The Books I Read: November - December 2013 (Part 2)


A Hat Full of Sky by Terry Pratchett

The second in the "Tiffany Aching" series. I read and really enjoyed "The Wee Free Men". But I have to be honest: this one is not as good. Maybe because there's not as much wee free men. No Granny Aching. Maybe because it suffers from "sequel syndrome" where, since her first goal was already accomplished, now the story struggles with achievements.  It's about Tiffany living with the witches, and now she has to go to "witch school".  She meets colorful characters, but suffers from annoyances and problems. Rather than something to achieve, to reach for.


On Becoming a Novelist by John Gardner (unfinished)

I paged through it on my way out of the library. The first page I contacted had a diagram of words with accent tick marks. I thought, oh boy, this might be full of advice that's obsolete or nonsensical or useless. And I was pretty much right.

I'm pretty sure John Scalzi has never done stress tick marks on his work. The accents of words have never even crossed my mind. I change things around if they sound funny or off, but diagramming is not a factor.

The content of this book is too old, too archaic. It's concerned about making art, not a story. Gardner frequently cites Nabokov and James Joyce as role models. Do you know how many people hate James Joyce? His own wife told him "why can't you write books people can read?" It says nothing about writing commercial fiction, just post-modern literary fiction. Ick.


Cat's Cradle by Kurt Vonnegut

I'm not sure what to think about this one. This is the first Kurt Vonnegut I've ever read, and I was expecting something revolutionary, given the way people talk about him. It's actually just sort of weird. Chapters are bite-sized. Characters and events fall in weird ways.

Everyone says Vonnegut writes satire, but I didn't feel that here. Maybe the book is out of time. It did seem to have relevant themes, like science out of control, atomic bombs. Those were current of the day. And I'm willing to say that the themes were lost on me.  But not because the book is bad/weird, but because I'm an idiot. It could be that it's more straightforward than I was led to believe, and I'm searching for something that's not there.

I do plan to read Slaughterhouse Five.  Maybe then I'll have a more complete picture of Vonnegut.


Holy Smoke by Tonino Benacquista (unfinished)

I gave it 50 pages, so it's not like I didn't try. I just wasn't interested enough to continue. It's written in French by an Italian guy, translated into English. So that's an obstacle right there.

After that, I just didn't care about the characters enough. The main character is grumpy and friendless. He gets a vineyard and hates everybody. There, that's the story in a nutshell.

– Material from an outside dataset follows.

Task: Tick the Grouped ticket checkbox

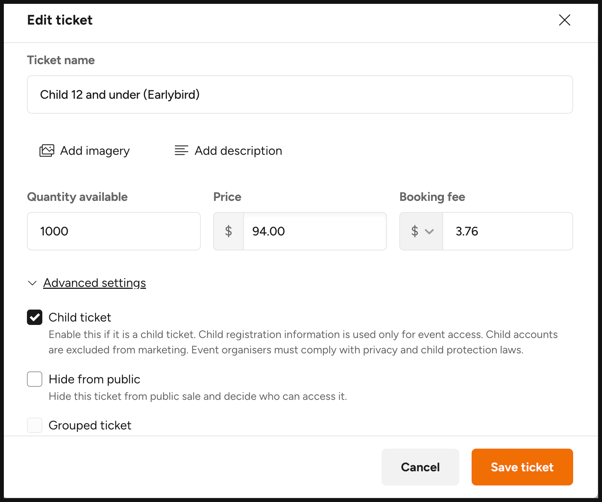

When the main character got shot at, and I didn't even notice, I knew that was the time to stop. I just couldn't see how the book could bring me back around to care.


The Girl Who Became a Beatle by Dave Taylor

WARNING: This book does not contain The Beatles. This is more like "The Girl Who Became a Pop Diva". She gets wish fulfillment for no real reason, has typical band problems, wants to be a leader and no one likes her for it. She starts getting bossy, but experiences no consequences. She starts out liking a boy, but then life becomes too perfect. In her alternate universe, she has a boyfriend from "The O.C.", creative control, a $12 million mansion, a life in L.A. instead of podunk midwest, Grammys, sellout crowds, and fame & fortune. Nothing goes wrong for her.

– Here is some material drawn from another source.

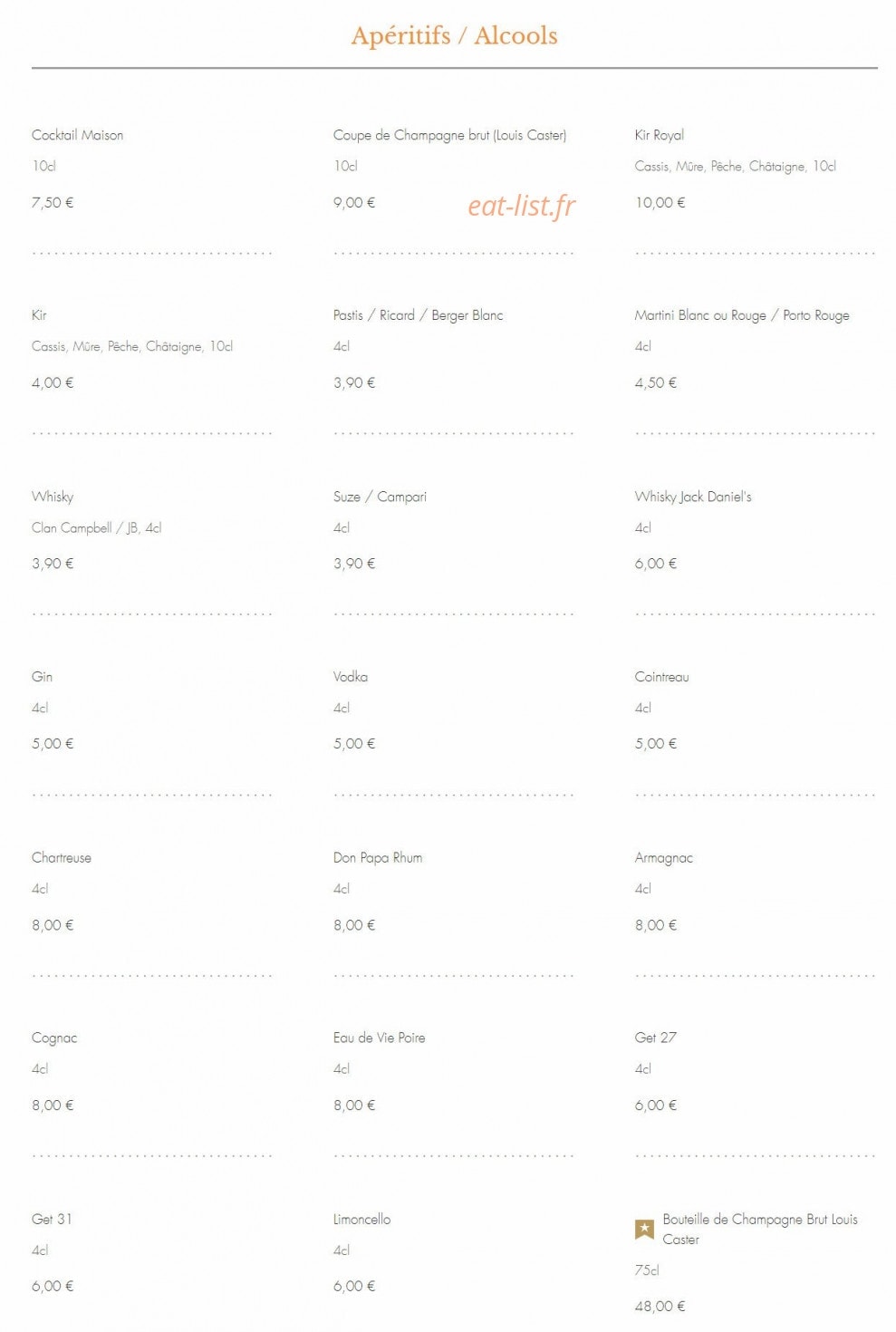Image resolution: width=896 pixels, height=1332 pixels.
Task: Click the Vodka entry
Action: point(351,677)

I wanted this to be about The Beatles. I thought it would be about a teen experiencing their history, growing up in the fifties, struggling from dive bars to the Ed Sullivan show to Beatlemania and drugs and Yoko and the break-up. Like John or Paul's POV but transformed into current day YA form.

Instead, she just takes their songs, which makes no sense. Songs written in the fifties have no place in today's context. Can you imagine "I Want to Hold Your Hand" going up against Ke$ha and Lady Gaga? The way it's written the Beatles are just placeholders.  It could have been any band -- Nirvana, Green Day, Metallica.

And the ending is not earned. She spends 90% of her time living an awesome rock star life, and there's no evidence that she wants a change back, or that a change back would be good for her. And of course, she does. Because its expected of her. Gotta have that Disney ending.


I, Robot by Isaac Asimov

A set of disconnected stories about humans trying to debug artificial intelligence. This books is more about ideas that turned into stories. Putting a face onto potential problems with thinking robots. And it doesn't gel with what I know about computers. I don't believe that we'd develop robots that move before they can output verbal commands (we already have that technology in Siri). Or robots that get in a tizzy over weakly-worded commands versus strongly-emphasized Robotic Laws. Logic just doesn't work like that.

I know everyone gives Isaac Asimov props, and I'll be the first to contribute to that coffer. But I just don't see how this book helps my understanding of robots and a future with them.